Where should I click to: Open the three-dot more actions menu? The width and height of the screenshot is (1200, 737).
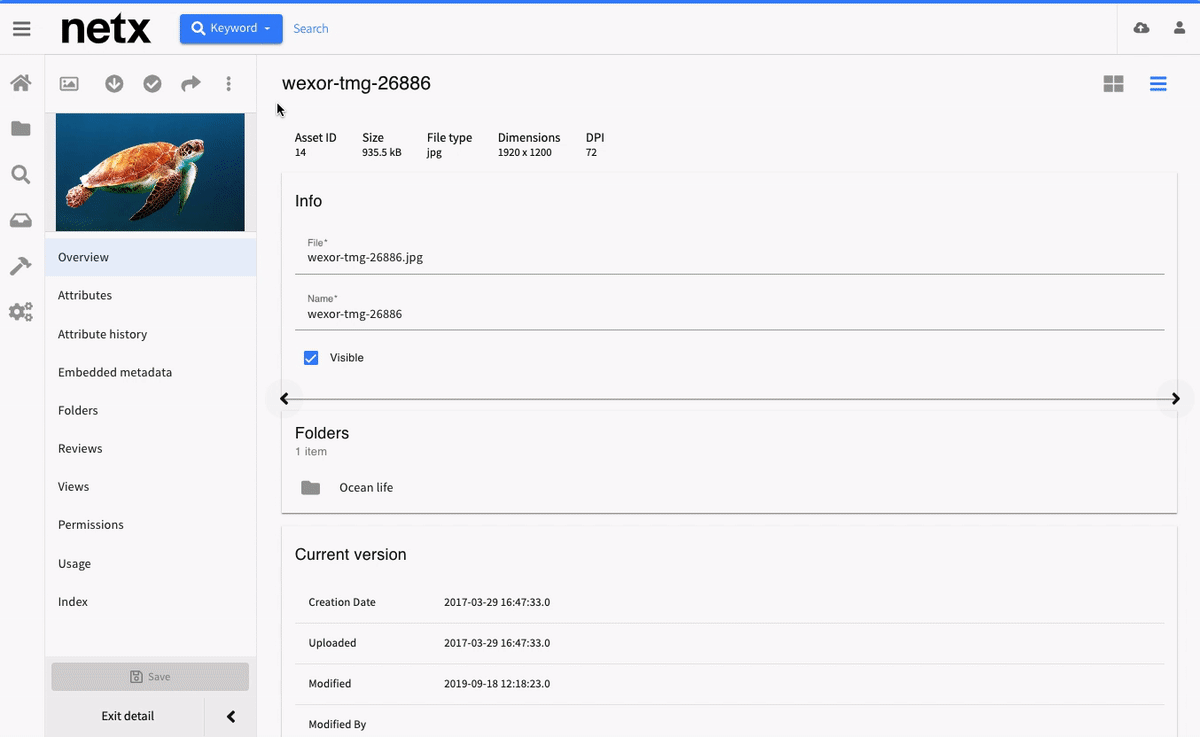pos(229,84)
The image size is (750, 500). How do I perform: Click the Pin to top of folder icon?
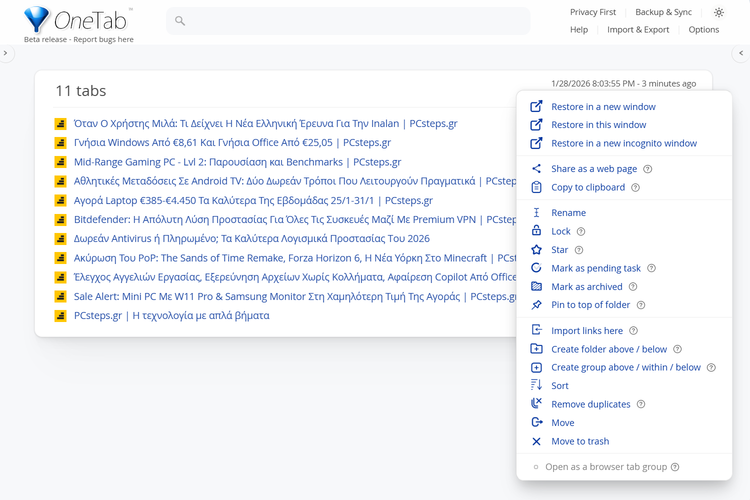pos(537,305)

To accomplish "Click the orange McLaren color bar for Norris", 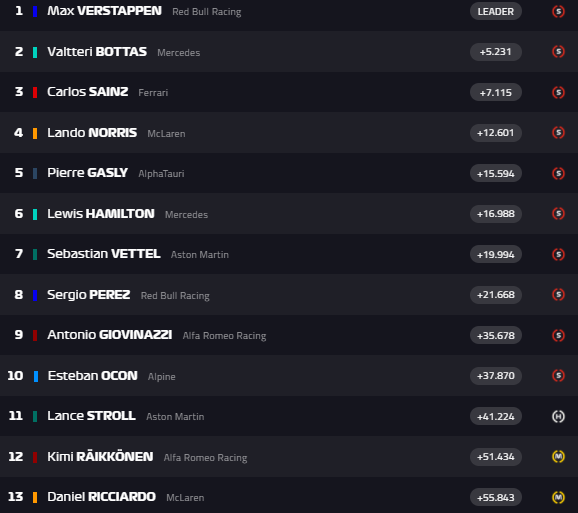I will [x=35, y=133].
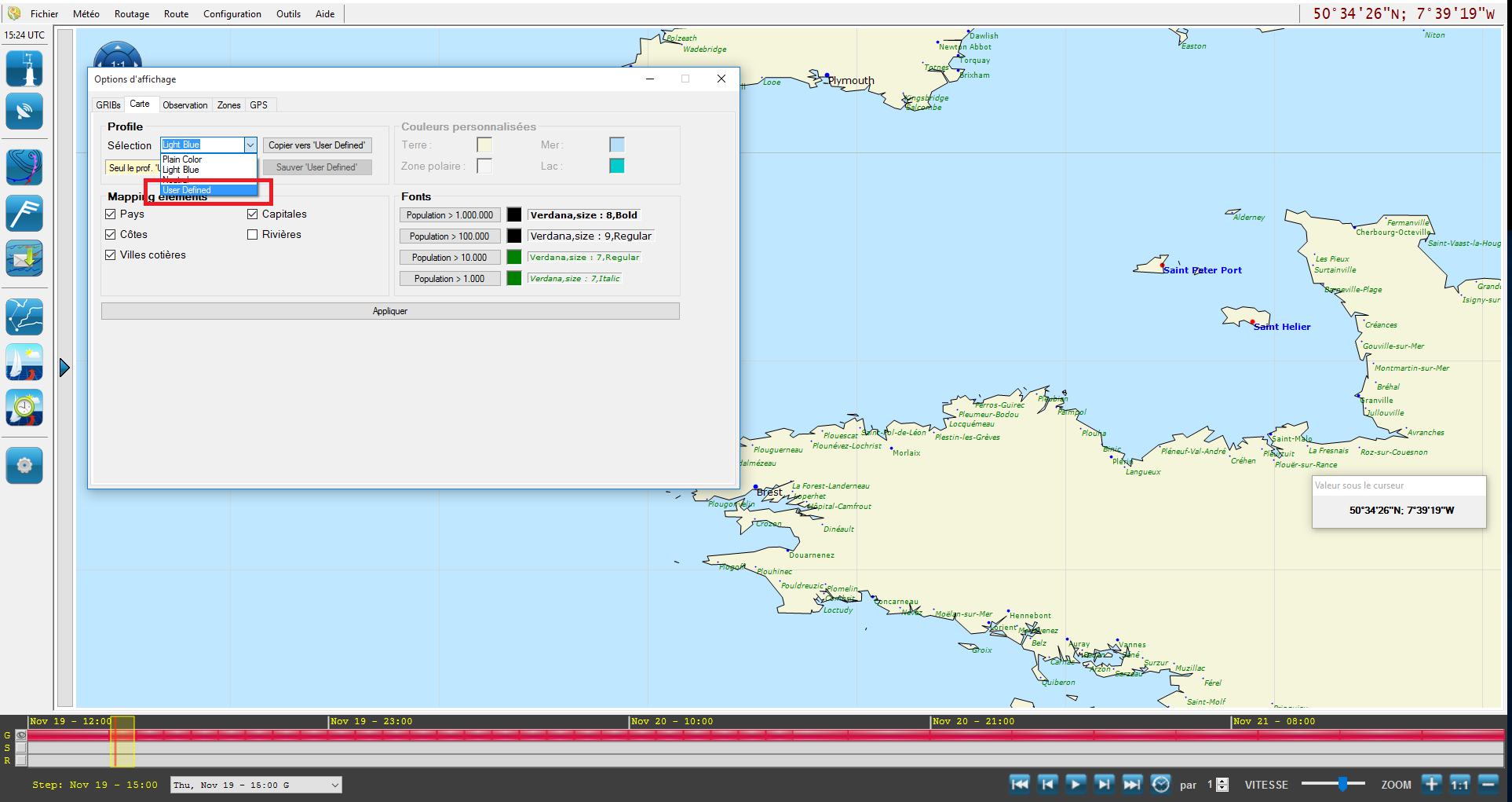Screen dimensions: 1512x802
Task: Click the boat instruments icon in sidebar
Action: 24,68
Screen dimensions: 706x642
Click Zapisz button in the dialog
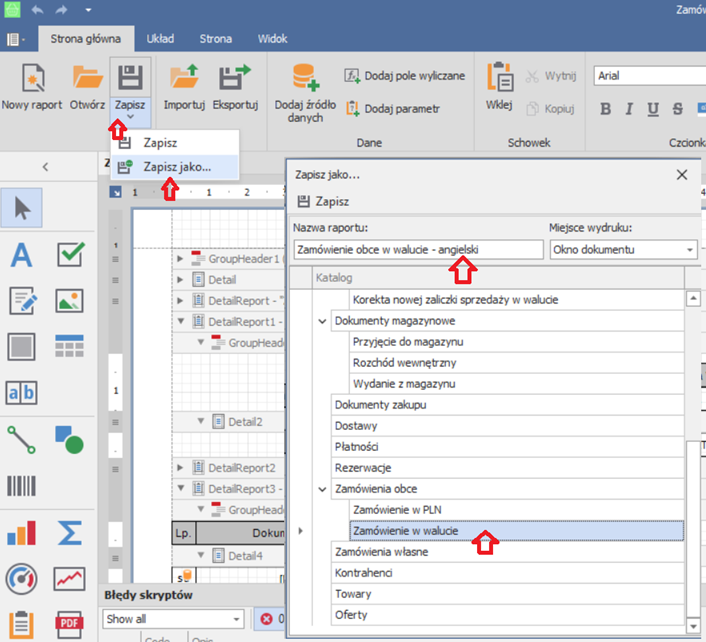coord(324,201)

■ **EXERCISE OBJECTIVE**
Copy out the records from the line containing "Screen dimensions: 706x642" through the end, word for word, leaving out the pictures.

■ **ANSWER TO THE EXERCISE**
Screen dimensions: 706x642
Click Zapisz button in the dialog
coord(324,201)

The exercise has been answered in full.